[Task]: Using the data below, return all lines in which "agent" appears.

Saved entries:
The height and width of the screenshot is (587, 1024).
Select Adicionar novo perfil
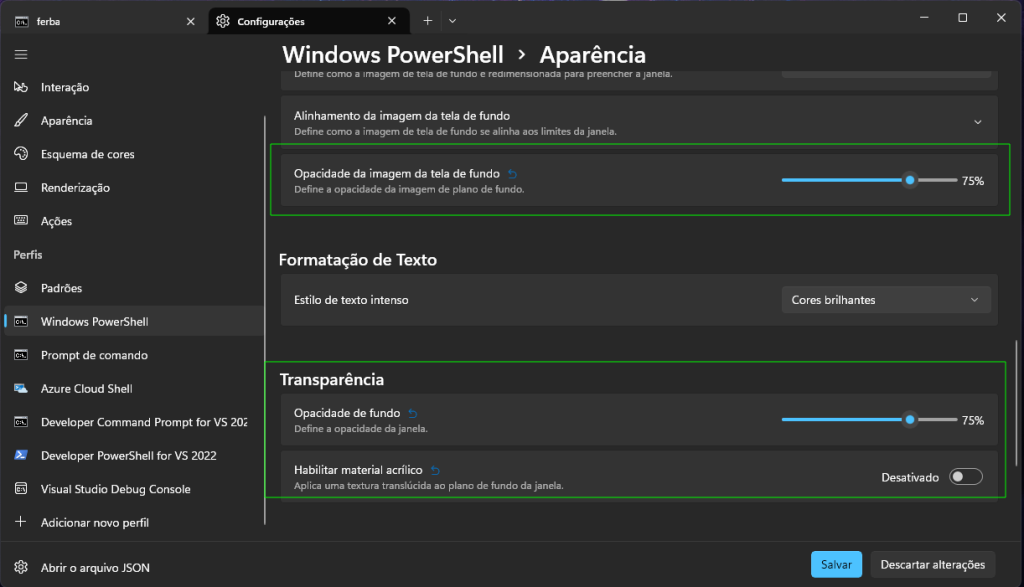(95, 522)
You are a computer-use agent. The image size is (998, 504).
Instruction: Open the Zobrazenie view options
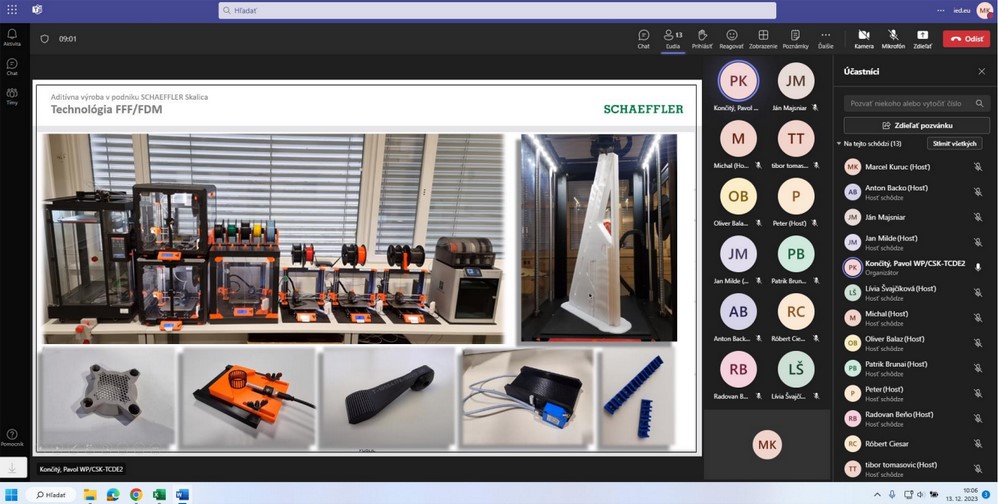click(x=763, y=38)
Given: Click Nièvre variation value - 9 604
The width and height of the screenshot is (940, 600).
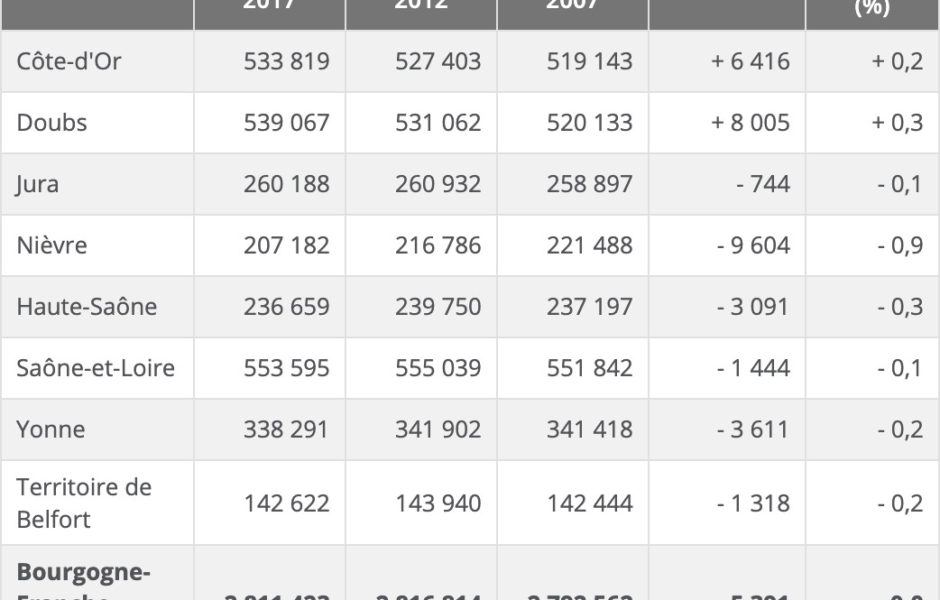Looking at the screenshot, I should click(x=754, y=246).
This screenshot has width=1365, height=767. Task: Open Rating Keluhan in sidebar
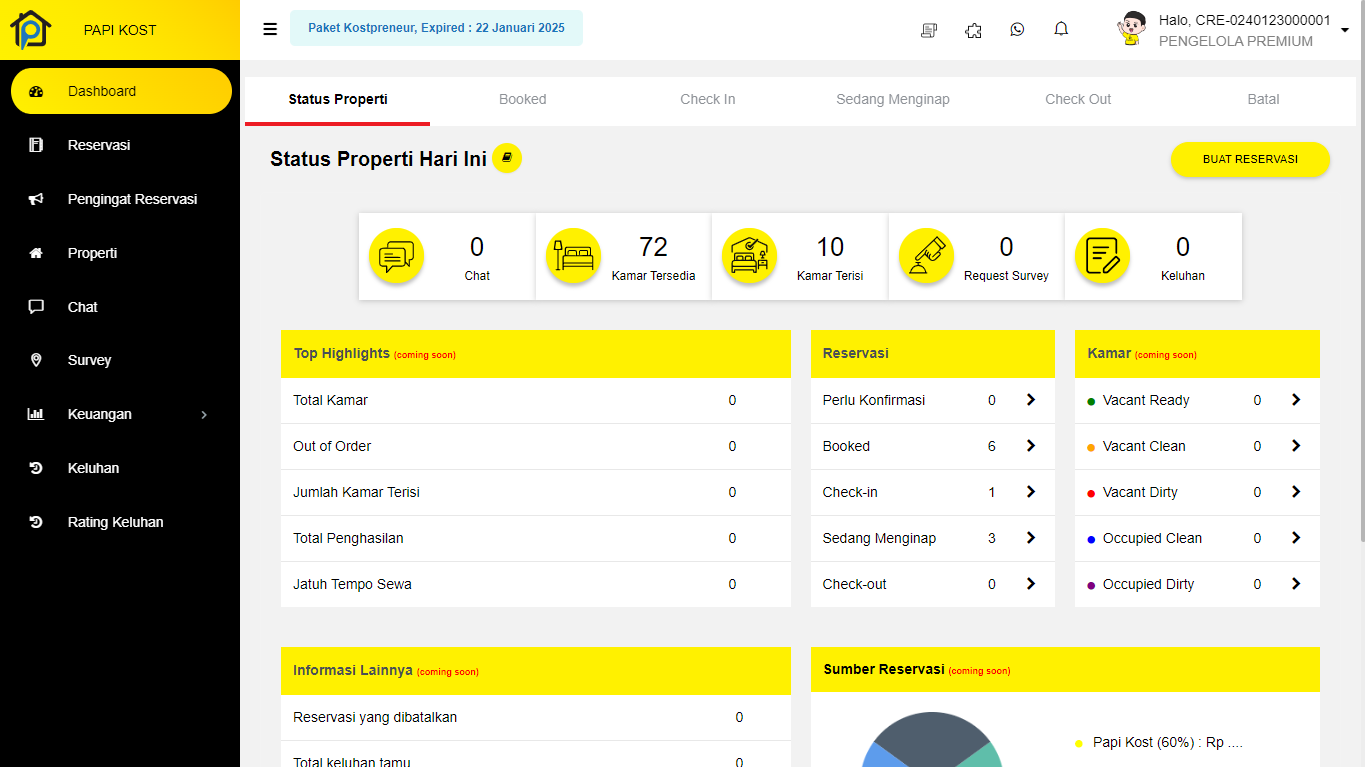tap(115, 522)
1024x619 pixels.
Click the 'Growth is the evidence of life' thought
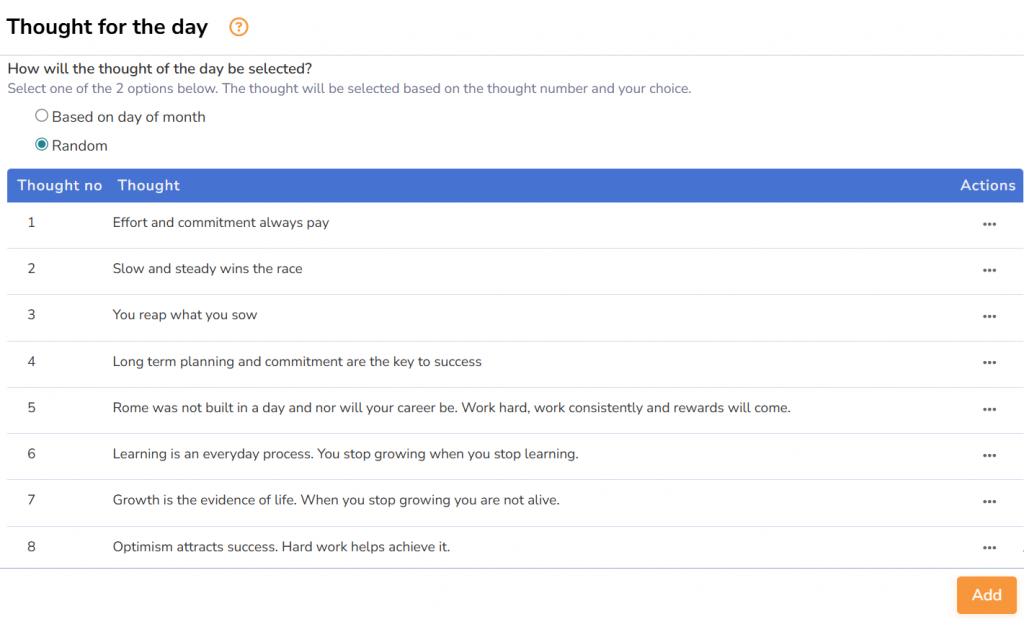[336, 500]
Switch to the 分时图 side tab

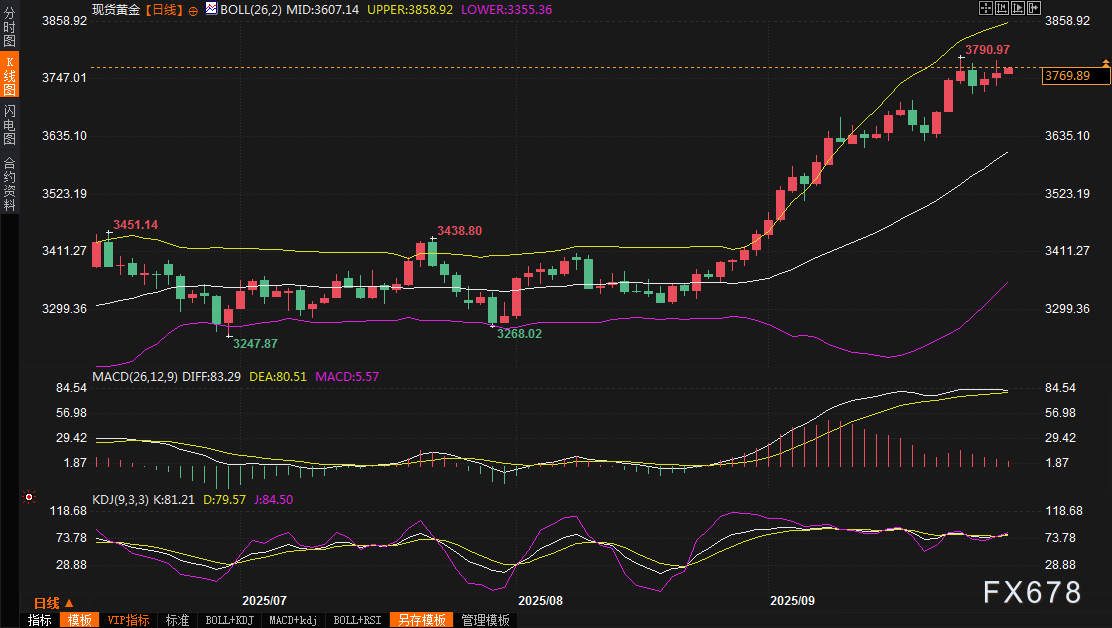(x=9, y=27)
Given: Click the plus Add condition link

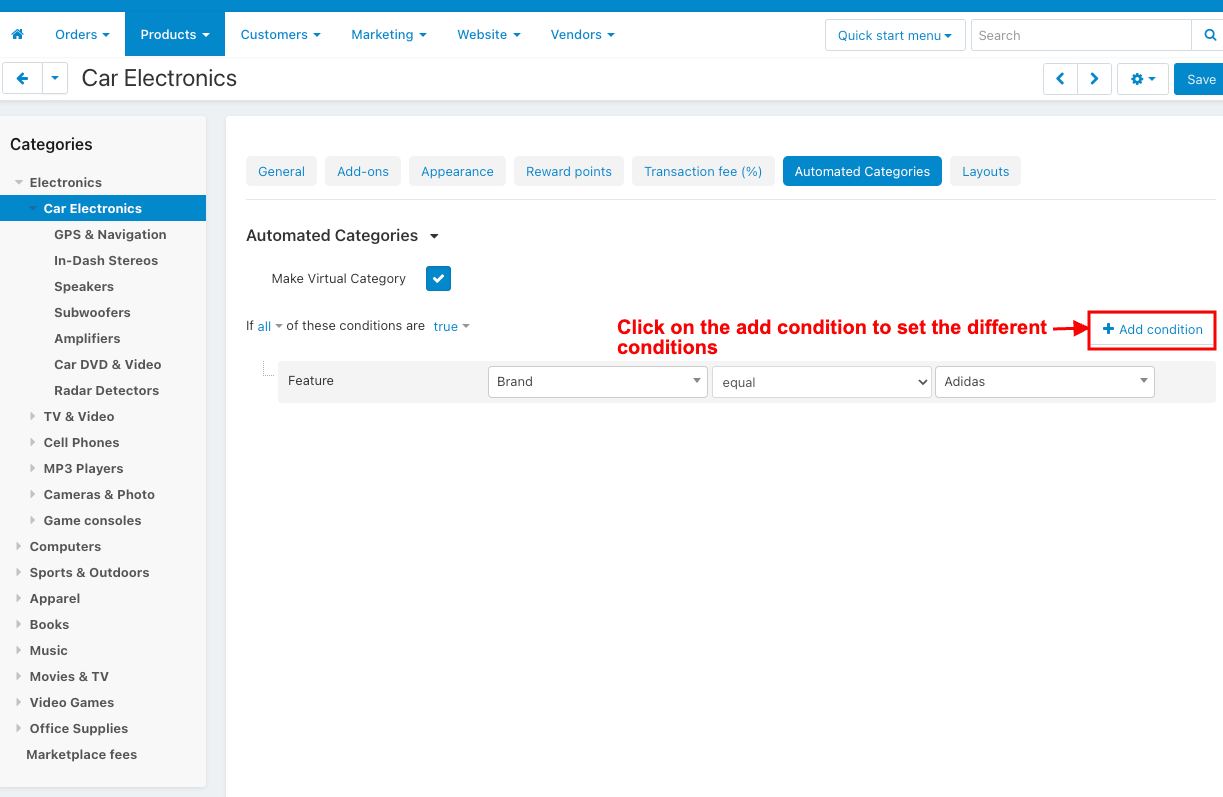Looking at the screenshot, I should [x=1152, y=329].
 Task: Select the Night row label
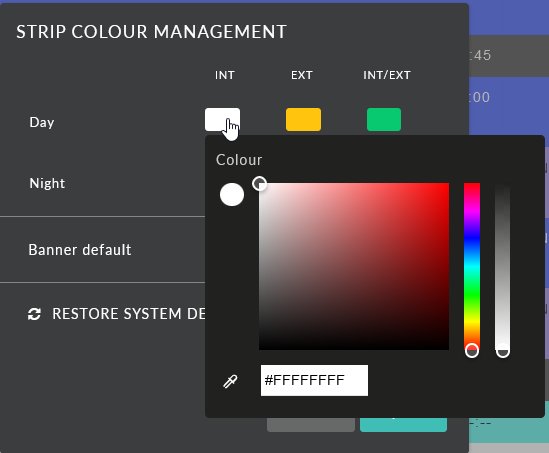pyautogui.click(x=47, y=183)
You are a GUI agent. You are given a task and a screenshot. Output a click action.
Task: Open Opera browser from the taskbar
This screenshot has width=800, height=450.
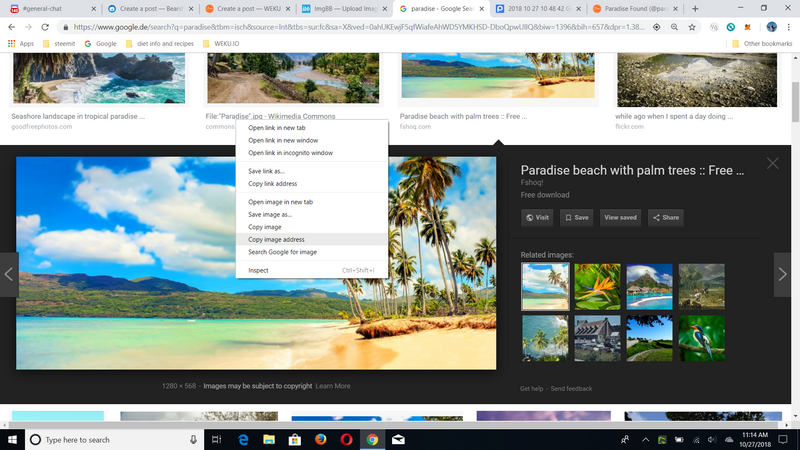[x=346, y=439]
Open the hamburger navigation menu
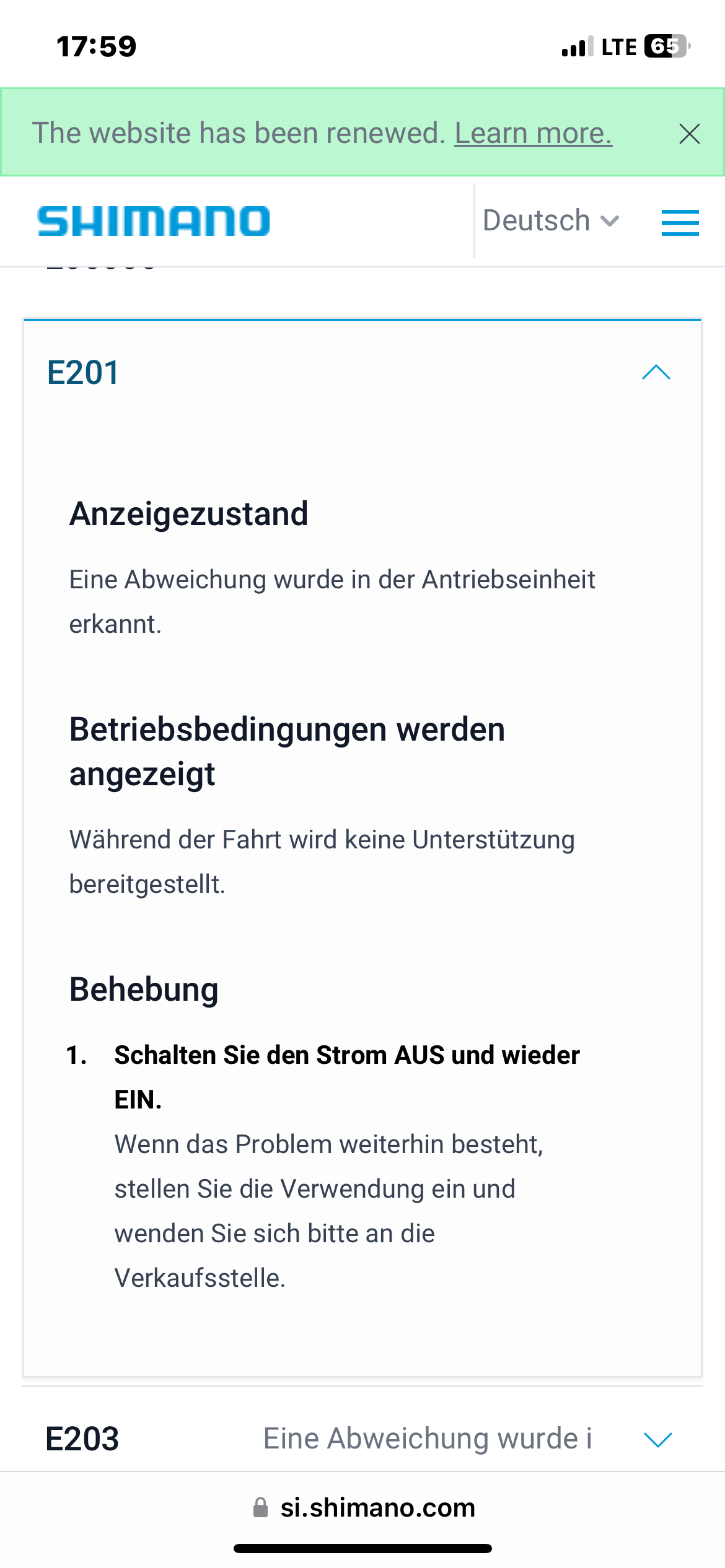Image resolution: width=725 pixels, height=1568 pixels. (680, 222)
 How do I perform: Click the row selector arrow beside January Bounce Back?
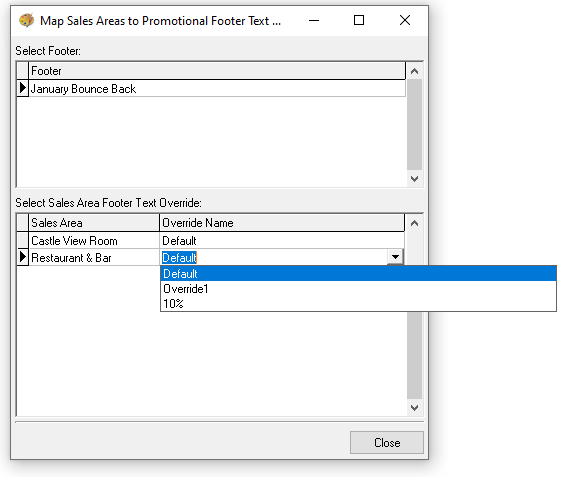click(x=23, y=88)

[Written answer]:
You are a computer-use agent. The image size is (998, 504).
You are a GUI agent. You are given a task and a screenshot. Output a click action.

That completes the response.